# Scenario D - Peakshape Variation

In this scenario the peakshape in a spectrum with a fixed number of peaks is varied from Gaussian (n = 0.0) to Lorentzian (n = 1.0). All datasets contain 3 peaks and the noise level is kept constant at 1%.

The model used in the inference of the parameters is formulated as follows:

\begin{equation}
\large y = f(x) = \sum\limits_{m=1}^M \big[A_m \cdot f_{pseudo-Voigt}(x)\big] + \epsilon
\end{equation}

where:

\begin{equation}
\large f_{pseudo-Voigt}(x) = \eta \cdot \frac{\sigma_m}{(x-\mu_m)^2 + \sigma_m^2} + (1 - \eta) \cdot e^{-\frac{(x-\mu_m)^2}{2\cdot\sigma_m^2}}
\end{equation}

In [None]:
%matplotlib inline
import numpy as np
import pandas as pd
import matplotlib.pyplot as plt
import pymc3 as pm
import arviz as az

#az.style.use('arviz-darkgrid')

print('Running on PyMC3 v{}'.format(pm.__version__))

## Import local modules

In [None]:
import os
import sys
sys.path.append('../../modules')
import datagen as dg
import models as mdl
import results as res
import figures as fig
import settings as cnf

## Local configuration

In [None]:
# output for results and images
out_path      = './output_peakshape'
file_basename = out_path + '/scenario_peakshape'
        
conf = {}
    
# scenario name
conf['scenario'] = 'peakshape variation'
    
# initialization method for sampler
conf['init_mode'] = 'adapt_diag'

# probabilistic model (priors)
conf['prior_model'] = 'lognormal'

# provide peak positions to the model as testvalues ('yes'/'no')
conf['peak_info'] = 'yes'

# model mode ('train'/eval')
conf['model_mode'] = 'train'

# data mode ('generate'/'preload')
conf['data_mode'] = 'generate'

# dataset directory (needed for 'preload' data mode)
#conf['dataset_dir'] = './input_datasets'

# number of cores to run sampling chains on
conf['ncores'] = 2

# number of samples per chain
conf['nsamples'] = 2000

In [None]:
# if the output dir does not exist, create it
if not os.path.exists(out_path):
    os.makedirs(out_path)

conf

## Save configuration

In [None]:
cnf.save(out_path, conf)

# Generate data and plot

In [None]:
# list of wavelengths (x-values)
xval = [i for i in range(200, 400, 2)]

ldata  = []
lpeaks = []
lpeakshape = []

# number of spectra per baseline variation
nsets  = 1

# peakshape weight factors (0 = Gauss, 1 = Lorentz)
#peakshapes = [0.0, 0.25, 0.5, 0.75, 1.0]
peakshapes = [0.0, 0.5, 1.0]
lpeakshape = [ps for ps in peakshapes for i in range(nsets)]

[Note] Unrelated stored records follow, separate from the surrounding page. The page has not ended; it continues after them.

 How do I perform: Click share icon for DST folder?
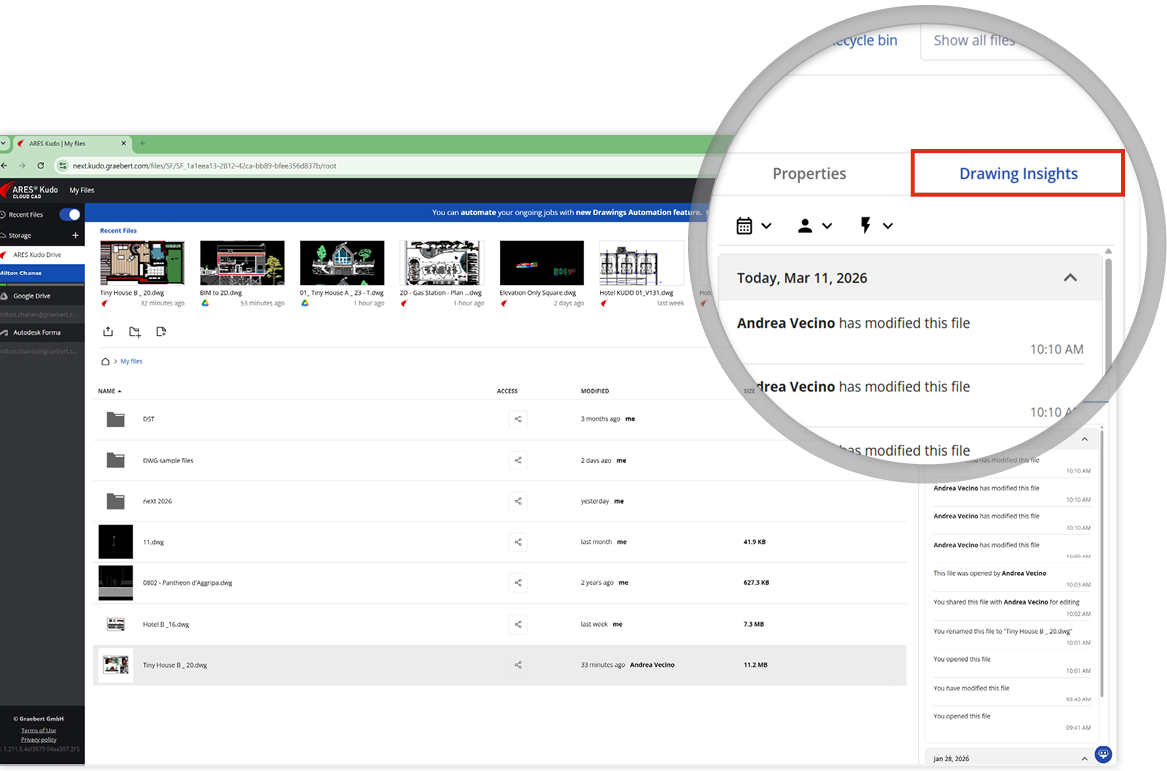517,420
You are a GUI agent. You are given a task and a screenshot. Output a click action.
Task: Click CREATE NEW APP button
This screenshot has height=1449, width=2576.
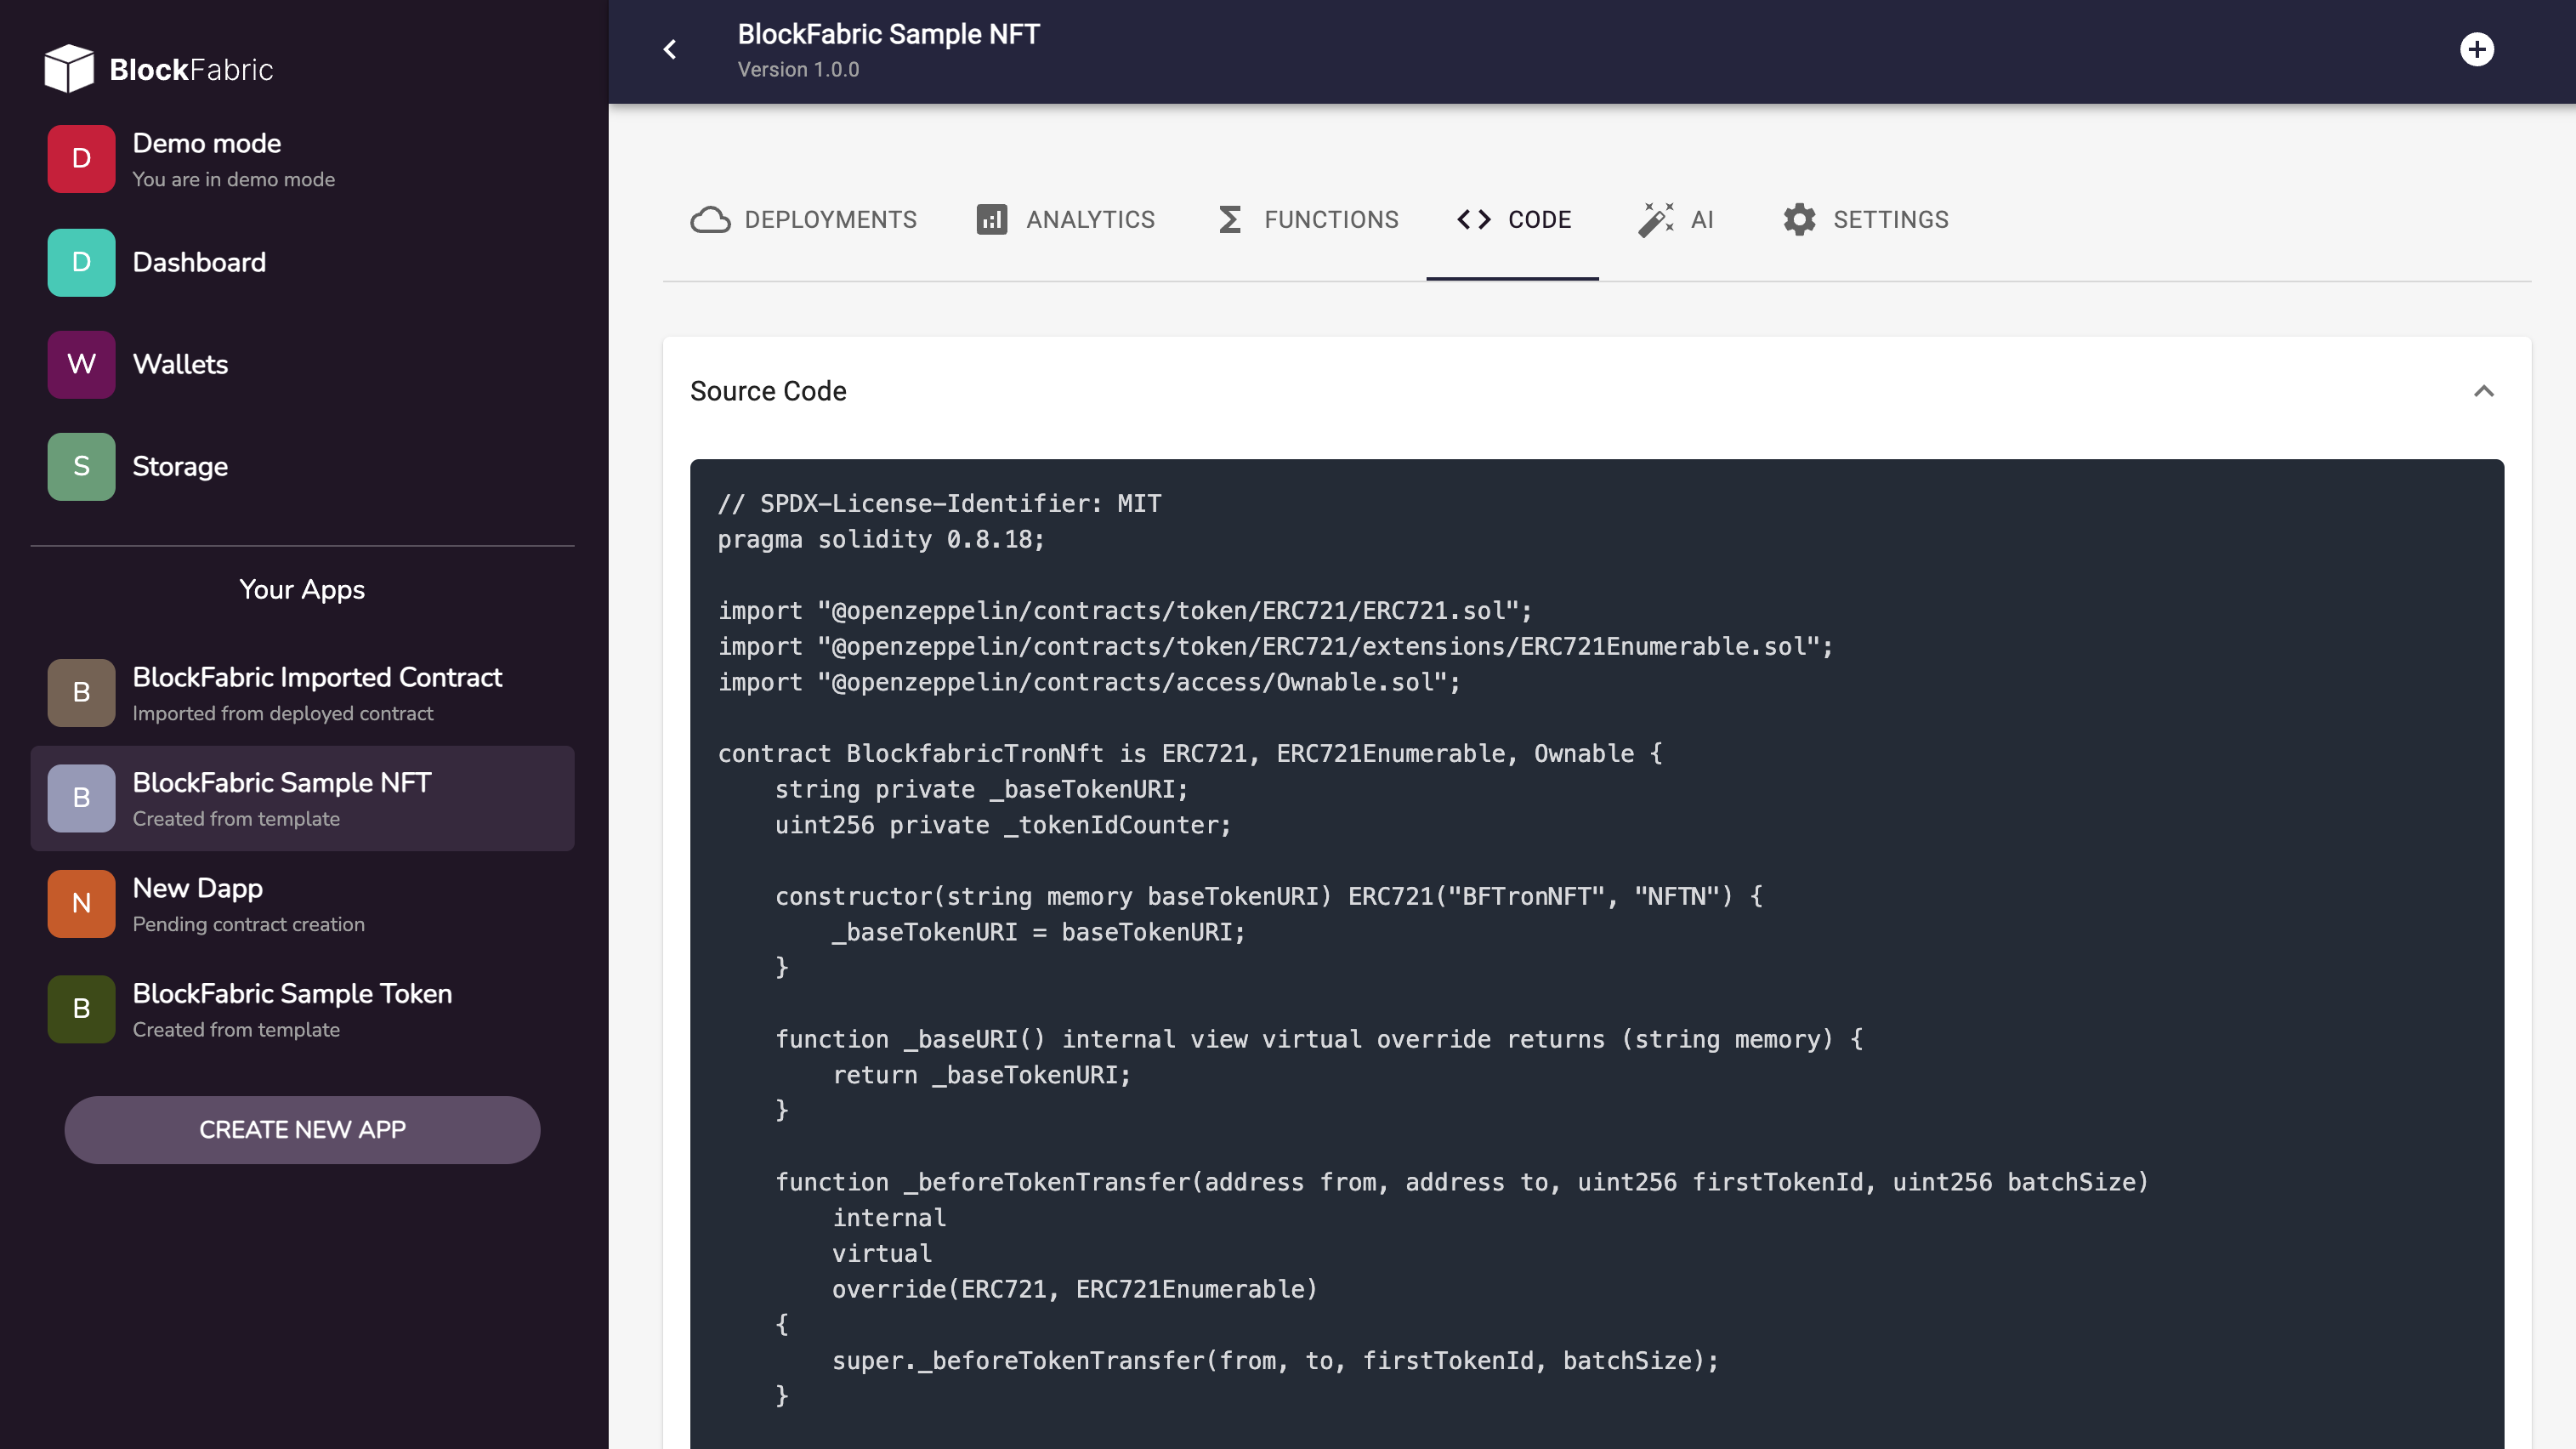(x=303, y=1128)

# total number of datasets
tsets = nsets * len(peakshapes)
        
if conf['model_mode'] == 'train' and conf['data_mode'] == 'generate':
    # generate the datasets
    for ps in peakshapes:
        for i in range(nsets):
            df, peaks, _ = dg.data_generator(xvalues=xval, nsamples=15, npeaks=3, peakshape=ps)
            ldata.append(df)
            lpeaks.append(peaks)
    # save data and peak information to disk
    for i in range(len(ldata)):
        ldata[i].to_csv(out_path + '/dataset_%02d.csv' % (i+1), index=False)
    dg.data_save(out_path + '/peakinfo.csv', lpeaks)
        
elif conf['model_mode'] == 'train' and conf['data_mode'] == 'preload':           
    # load pre-generated datasets from disk
    ldata, lpeaks, _ = dg.data_load(tsets, conf['dataset_dir'])
    
else:        
    # load data from disk
    if conf['data_mode'] == 'preload':
        ldata, lpeaks, _ = dg.data_load(tsets, conf['dataset_dir'])
    else:
        ldata, lpeaks, _ = dg.data_load(tsets, out_path)

In [None]:
print("total number of peakshape variations    : {0}".format(len(peakshapes)))
print("total number of datasets per peakshape  : {0}".format(nsets))
print("total number of datasets per model      : {0}".format(tsets))
print("total number of inference runs          : {0}".format(nsets*len(peakshapes)**2))

In [None]:
# plot datasets
#fig.plot_datasets(ldata, lpeaks, dims=(int(tsets/2),2), figure_size=(12,int(tsets*(1.8))), 
#                            savefig='yes', fname=file_basename, scenario='peakshape', labels=lpeakshape)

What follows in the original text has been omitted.